The most expensive unbounded phase in SoC design is the one before synthesis: architects evaluating millions of configuration combinations against competing power, performance, area, and time-to-market objectives, with each candidate requiring manual handoff to implementation and verification teams to estimate feasibility. Defacto Technologies and CEA just shipped SoC PLANNER to early adopters, and the core claim is straightforward: give the tool your KPIs and parameter ranges, get back Pareto-optimal configurations with RTL included. No iteration loop. No cross-team ping-pong. 30-40 percent reduction in exploration time on the two use cases documented.

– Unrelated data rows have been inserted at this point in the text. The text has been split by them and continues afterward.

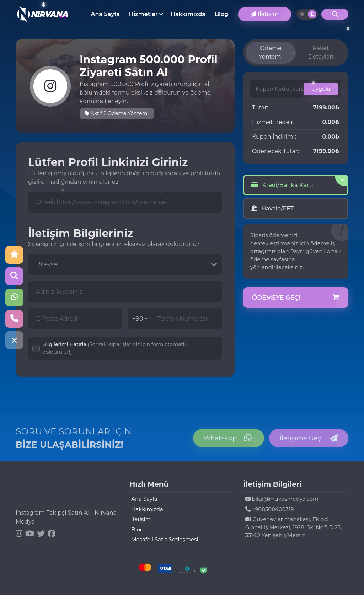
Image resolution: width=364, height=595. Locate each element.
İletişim (264, 14)
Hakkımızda (188, 14)
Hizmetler (143, 14)
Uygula (321, 89)
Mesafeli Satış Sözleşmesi (165, 539)
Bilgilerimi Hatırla (115, 348)
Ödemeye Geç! (296, 298)
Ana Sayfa (105, 14)
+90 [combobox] (140, 318)
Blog (221, 14)
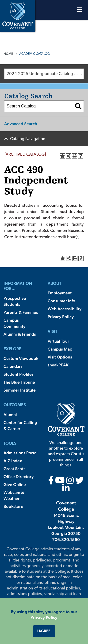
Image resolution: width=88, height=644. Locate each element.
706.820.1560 (66, 540)
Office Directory (18, 476)
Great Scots (14, 468)
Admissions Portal (20, 453)
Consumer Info (61, 301)
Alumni (10, 414)
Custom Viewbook (21, 358)
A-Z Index (13, 461)
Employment (60, 293)
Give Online (15, 484)
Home (8, 54)
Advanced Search (21, 124)
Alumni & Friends (20, 334)
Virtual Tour (58, 341)
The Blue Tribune (19, 382)
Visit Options (60, 357)
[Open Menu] (80, 11)
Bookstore (13, 506)
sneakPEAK (58, 365)
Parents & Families (21, 312)
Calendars (13, 366)
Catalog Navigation (28, 139)
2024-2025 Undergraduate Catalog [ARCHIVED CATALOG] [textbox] (45, 74)
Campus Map (60, 349)
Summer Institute (20, 390)
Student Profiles (18, 374)
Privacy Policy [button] (44, 618)
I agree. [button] (44, 631)
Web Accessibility (64, 309)
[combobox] (44, 74)
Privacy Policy (61, 316)
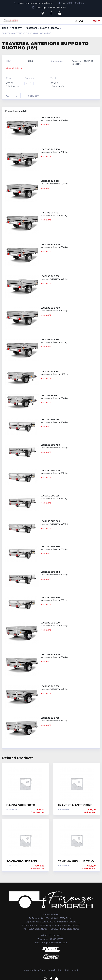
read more (45, 124)
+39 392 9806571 (57, 7)
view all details (14, 68)
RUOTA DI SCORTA (49, 28)
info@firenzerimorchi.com (39, 3)
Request (33, 96)
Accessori (31, 28)
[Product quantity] (32, 83)
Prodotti (17, 28)
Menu (96, 21)
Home (5, 28)
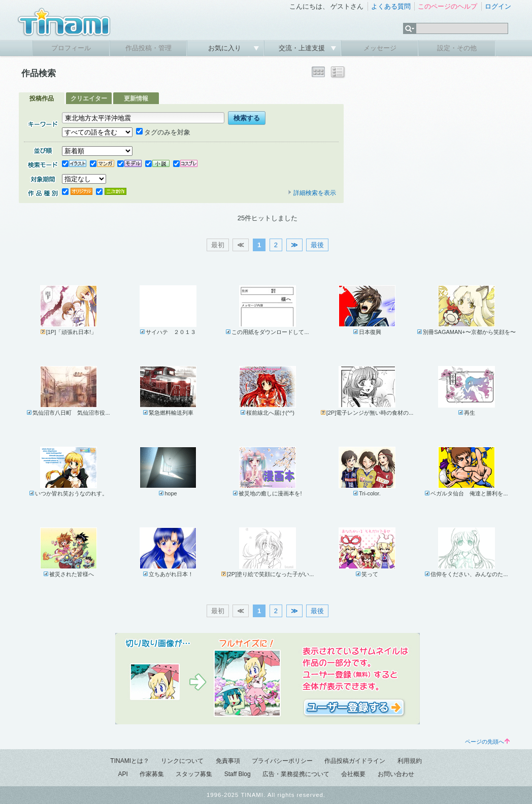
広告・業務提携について (296, 774)
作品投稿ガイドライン (355, 761)
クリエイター (89, 98)
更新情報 (136, 98)
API (122, 774)
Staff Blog (238, 774)
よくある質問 (391, 6)
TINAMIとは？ (129, 761)
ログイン (498, 6)
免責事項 (228, 761)
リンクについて (182, 761)
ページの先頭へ (487, 742)
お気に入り (225, 48)
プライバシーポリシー (282, 761)
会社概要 (353, 774)
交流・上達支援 (303, 48)
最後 (317, 245)
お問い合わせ (396, 774)
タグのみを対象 (163, 132)
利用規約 (410, 761)
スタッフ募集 (194, 774)
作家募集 (152, 774)
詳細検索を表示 (312, 193)
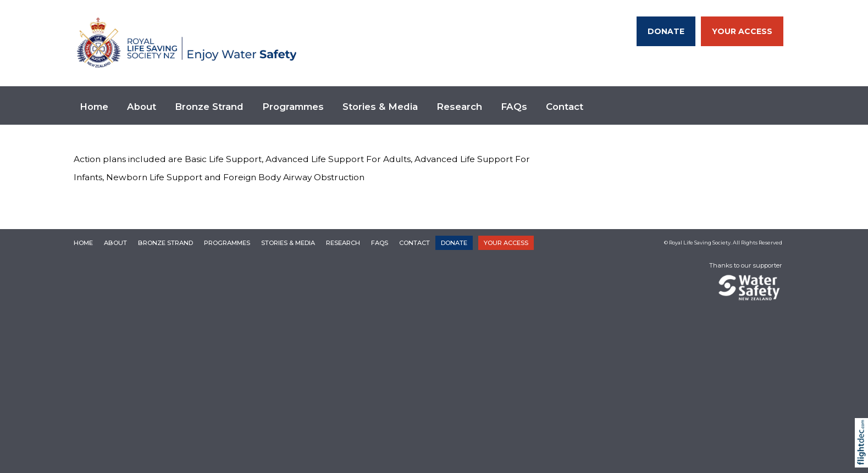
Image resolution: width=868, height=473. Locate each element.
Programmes (293, 107)
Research (459, 107)
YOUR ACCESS (742, 31)
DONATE (666, 31)
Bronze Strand (209, 107)
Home (94, 107)
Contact (565, 107)
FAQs (514, 107)
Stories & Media (380, 107)
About (141, 107)
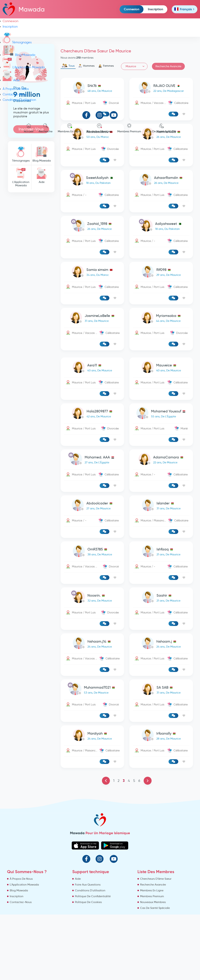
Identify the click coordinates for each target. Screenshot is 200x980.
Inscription (156, 9)
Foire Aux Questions (87, 885)
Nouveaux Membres (99, 128)
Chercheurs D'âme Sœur (156, 878)
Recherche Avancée (153, 885)
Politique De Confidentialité (93, 896)
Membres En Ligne (69, 128)
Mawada (24, 9)
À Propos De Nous (16, 89)
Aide (11, 80)
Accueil (29, 128)
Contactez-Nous (14, 94)
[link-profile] (92, 180)
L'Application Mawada (24, 67)
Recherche (46, 128)
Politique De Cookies (88, 902)
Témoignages (17, 42)
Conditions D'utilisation (19, 100)
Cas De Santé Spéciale (161, 128)
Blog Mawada (19, 55)
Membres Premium (129, 128)
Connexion (132, 9)
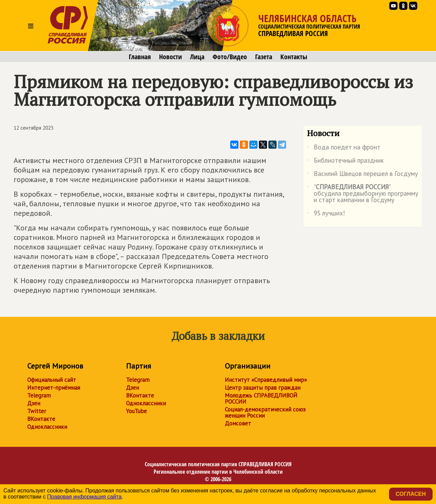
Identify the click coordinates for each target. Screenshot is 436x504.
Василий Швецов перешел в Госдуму (362, 175)
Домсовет (238, 423)
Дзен (34, 403)
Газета (264, 57)
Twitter (36, 411)
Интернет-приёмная (53, 388)
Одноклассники (47, 427)
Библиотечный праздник (345, 162)
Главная (140, 57)
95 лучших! (326, 214)
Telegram (39, 395)
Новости (170, 57)
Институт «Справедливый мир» (266, 380)
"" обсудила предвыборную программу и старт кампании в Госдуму (362, 194)
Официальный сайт (51, 380)
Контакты (294, 57)
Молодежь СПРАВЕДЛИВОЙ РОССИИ (261, 399)
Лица (197, 57)
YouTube (136, 411)
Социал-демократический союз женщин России (265, 412)
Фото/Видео (230, 57)
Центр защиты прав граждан (263, 388)
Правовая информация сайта (84, 497)
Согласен (411, 494)
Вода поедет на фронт (344, 148)
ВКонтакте (41, 419)
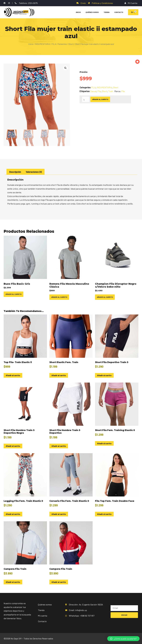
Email (113, 603)
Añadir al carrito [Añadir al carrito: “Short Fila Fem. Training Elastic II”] (104, 443)
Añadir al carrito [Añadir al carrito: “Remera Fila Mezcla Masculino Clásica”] (59, 297)
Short (71, 44)
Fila (99, 91)
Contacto (119, 12)
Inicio (78, 12)
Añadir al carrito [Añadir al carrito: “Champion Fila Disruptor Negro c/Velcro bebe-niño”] (105, 297)
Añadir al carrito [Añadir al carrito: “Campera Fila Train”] (13, 582)
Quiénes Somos (92, 12)
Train (111, 91)
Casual (93, 91)
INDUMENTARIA (42, 44)
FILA (54, 44)
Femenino (62, 44)
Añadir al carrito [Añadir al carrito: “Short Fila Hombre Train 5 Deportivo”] (59, 446)
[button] (66, 68)
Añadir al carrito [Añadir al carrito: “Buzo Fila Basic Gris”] (14, 294)
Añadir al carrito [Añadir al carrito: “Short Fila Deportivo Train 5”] (104, 375)
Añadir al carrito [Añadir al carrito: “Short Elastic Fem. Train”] (59, 375)
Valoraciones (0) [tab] (34, 172)
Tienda (106, 12)
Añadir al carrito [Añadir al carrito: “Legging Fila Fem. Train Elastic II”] (13, 514)
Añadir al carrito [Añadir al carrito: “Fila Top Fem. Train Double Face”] (104, 514)
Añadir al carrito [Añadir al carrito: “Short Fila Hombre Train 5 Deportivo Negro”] (13, 446)
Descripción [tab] (15, 172)
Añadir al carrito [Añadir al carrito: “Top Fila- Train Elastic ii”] (13, 375)
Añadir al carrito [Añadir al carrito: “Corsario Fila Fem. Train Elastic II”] (59, 514)
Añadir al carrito (100, 99)
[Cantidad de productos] (86, 99)
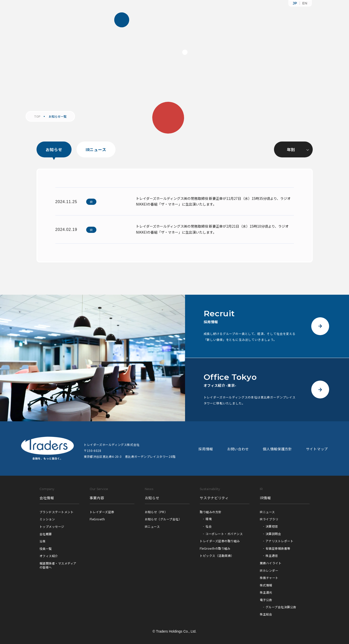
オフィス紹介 (49, 556)
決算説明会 (273, 534)
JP (295, 3)
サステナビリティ (214, 498)
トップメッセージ (52, 526)
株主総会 (266, 614)
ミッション (47, 519)
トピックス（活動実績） (217, 556)
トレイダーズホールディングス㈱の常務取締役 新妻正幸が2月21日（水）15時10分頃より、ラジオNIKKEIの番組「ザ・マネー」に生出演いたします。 (212, 229)
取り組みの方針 (210, 512)
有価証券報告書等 (278, 548)
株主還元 (266, 592)
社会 (208, 526)
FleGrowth (97, 519)
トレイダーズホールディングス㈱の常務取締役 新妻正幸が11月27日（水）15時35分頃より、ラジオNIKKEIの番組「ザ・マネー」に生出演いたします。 (213, 201)
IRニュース (96, 150)
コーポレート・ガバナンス (224, 534)
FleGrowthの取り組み (215, 548)
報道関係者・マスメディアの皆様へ (58, 565)
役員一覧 (46, 548)
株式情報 (266, 585)
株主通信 (272, 556)
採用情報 (206, 449)
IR (91, 202)
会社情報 (47, 498)
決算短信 (272, 526)
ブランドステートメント (57, 512)
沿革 (43, 541)
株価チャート (269, 578)
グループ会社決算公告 (281, 607)
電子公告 (266, 600)
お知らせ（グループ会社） (163, 519)
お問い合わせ (238, 449)
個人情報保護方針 (277, 449)
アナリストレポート (279, 541)
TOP (37, 116)
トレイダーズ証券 (102, 512)
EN (305, 3)
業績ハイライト (271, 563)
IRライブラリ (269, 519)
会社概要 (46, 534)
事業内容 (97, 498)
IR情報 (265, 498)
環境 (208, 519)
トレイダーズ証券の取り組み (220, 541)
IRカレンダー (269, 570)
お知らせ (54, 150)
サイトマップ (317, 449)
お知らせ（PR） (156, 512)
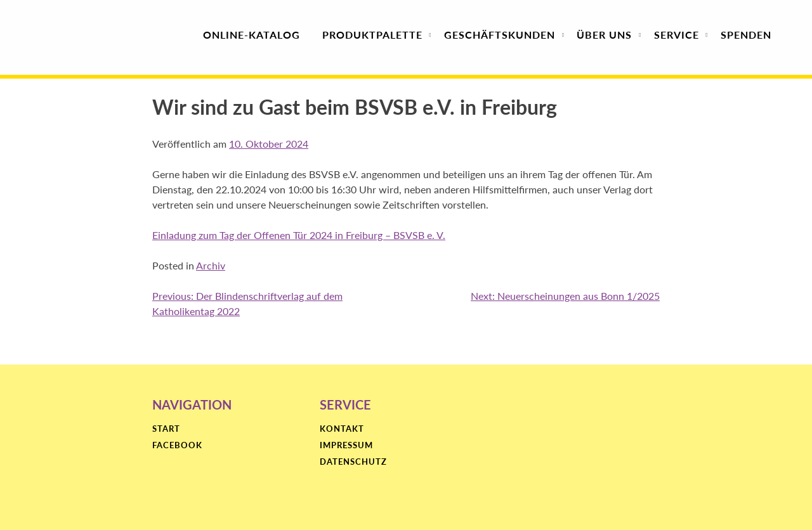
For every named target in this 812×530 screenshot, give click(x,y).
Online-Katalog (251, 34)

The architecture integrates three components. CEA's A-DECA handles automated design space exploration across the full configuration space, running multi-objective analysis to identify the Pareto frontier on area, latency, power, and energy efficiency. Defacto's SoC Compiler takes those configurations and generates the RTL directly, ready for synthesis and simulation. Innova's PDM manages the project and EDA flow coordination. The flow covers the complete upstream pre-synthesis design chain: architectural exploration through RTL generation, in a single platform. One additional metric is unique in the space: every configuration gets an eco-design footprint score, making sustainability a first-class design parameter alongside PPA rather than a post-hoc audit.
The beneficiary is the team running complex automotive, HPC, or AI SoC projects where manual exploration across millions of configurations is a multi-month activity staffed by senior architects. The loser is the current workflow, where the bottleneck between product requirements and tape-out schedule is a human expert with a spreadsheet. A 30-40 percent cycle reduction at this phase compounds through the downstream schedule. The open question is coverage: the two use cases shown (a neural network edge accelerator and an HPC SoC subsystem) are clean architecture-exploration problems. SoC PLANNER reaches early adopters now; how it handles the messy real-world IP integration constraints that dominate most production SoC projects will determine whether the headline numbers hold outside the lab.